(Reuters) - British subprime lender Provident Financial Plc (>> Provident Financial) set out a recovery plan for its home credit business, which is set to post a 2017 loss of up to 120 million pounds as it grapples with a staff shortage.

Provident's shares jumped 18.5 percent on Friday after it said it would move from two UK home credit divisions to four units, employing more regional managers and at least 300 part-time staff who used to work as self-employed agents.

This would help "re-establish relationships with customers (and) stabilise the operation of the business", it said.

Provident has run into trouble after trying to reorganise its door-to-door lending business by ending its model of using self-employed agents as debt collectors and replacing them with directly employed staff.

The company, which gives loans to people who do not meet lending criteria of mainstream banks, has been unable to recruit 2,500 employees to replace its 5,000 agents, leading to uncollected debt, a sales slump and the departure of its chief executive.

The company's shares, which have slumped over 70 percent since its June warning, were top London midcap gainers on Friday. (http://bit.ly/2y9eOmJ)

"Things aren't getting any worse at Provident.. The share price showing some relief...is natural, but there's still a long rocky road ahead," Hargreaves Lansdown senior analyst Laith Khalaf said.

The company did provide an outlook for the group's performance as a whole in the year, beyond confirming a loss of 80-120 million pounds for the home credit business.

Analysts expect pretax profit of 130.6 million pounds in 2017, according to Thomson Reuters I/B/E/S. Provident reported pretax profit of 343.9 million pounds in 2016.

CHALLENGES AHEAD

The home credit unit's collections performance - which measures the percentage of due loan payments it recoups - in September was 65 percent, up from 57 percent in August.

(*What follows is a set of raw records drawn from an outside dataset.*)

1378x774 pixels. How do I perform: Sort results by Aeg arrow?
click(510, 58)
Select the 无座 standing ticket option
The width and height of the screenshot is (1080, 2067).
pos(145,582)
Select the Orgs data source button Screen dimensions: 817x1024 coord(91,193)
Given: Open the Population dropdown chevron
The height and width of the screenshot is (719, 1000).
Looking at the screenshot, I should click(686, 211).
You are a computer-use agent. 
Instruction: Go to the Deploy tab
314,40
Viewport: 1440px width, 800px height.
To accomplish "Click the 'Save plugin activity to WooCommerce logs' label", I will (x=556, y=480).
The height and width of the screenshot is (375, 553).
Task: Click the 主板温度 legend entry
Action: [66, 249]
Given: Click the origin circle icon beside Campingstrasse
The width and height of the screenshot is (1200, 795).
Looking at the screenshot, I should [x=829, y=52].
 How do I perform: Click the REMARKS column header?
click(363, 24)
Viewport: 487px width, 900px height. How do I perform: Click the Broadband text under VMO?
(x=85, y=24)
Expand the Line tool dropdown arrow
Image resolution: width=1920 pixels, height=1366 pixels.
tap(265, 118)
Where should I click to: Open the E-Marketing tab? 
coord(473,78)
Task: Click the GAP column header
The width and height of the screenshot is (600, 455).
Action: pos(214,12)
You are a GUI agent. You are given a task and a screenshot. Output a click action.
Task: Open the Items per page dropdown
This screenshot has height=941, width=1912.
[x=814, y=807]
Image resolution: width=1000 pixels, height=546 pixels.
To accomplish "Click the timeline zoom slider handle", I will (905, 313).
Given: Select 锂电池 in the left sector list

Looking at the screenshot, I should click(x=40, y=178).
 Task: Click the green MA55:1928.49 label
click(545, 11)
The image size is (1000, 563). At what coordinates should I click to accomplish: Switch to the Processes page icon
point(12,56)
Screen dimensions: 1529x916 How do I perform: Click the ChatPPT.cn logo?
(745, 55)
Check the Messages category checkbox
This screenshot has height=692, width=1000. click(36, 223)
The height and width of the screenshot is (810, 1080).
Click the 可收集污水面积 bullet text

Liberum analyst Portia Patel said that performance was at the bottom of the 65-75 percent range they had forecast.

"Can they recover the business to where it was? Most definitely not... The fact is good agents have gone to competitors and they've taken the good customers with them," Patel told Reuters ahead of results.

Provident faces a host of other challenges to recover beyond filling staff gaps: The group is seeking a new CEO, its banking unit is facing a probe by Britain's financial watchdog and its credit rating is on the bring of being downgraded to junk, analysts say.

That's despite the UK subprime market as a whole performing relatively well, with Provident's rivals benefiting from its problems.

Morses Club (>> Morses Club PLC) has forecast a jump in profits and customer numbers after recruiting dozens of Provident agents, while Non-Standard Finance (>> Non-Standard Finance PLC) told Reuters that the lender had taken on about 438 agents and about 80 managers from Provident.

"The home credit market has... worked in the same way for hundreds of years, and then Provident have come along and broken that model," Peel Hunt analyst Stuart Duncan said ahead of the update.

"The sector has been thrown up in the air and the largest participant in that market is shedding market share to some of the others are taking full advantage of their self-inflicted wounds."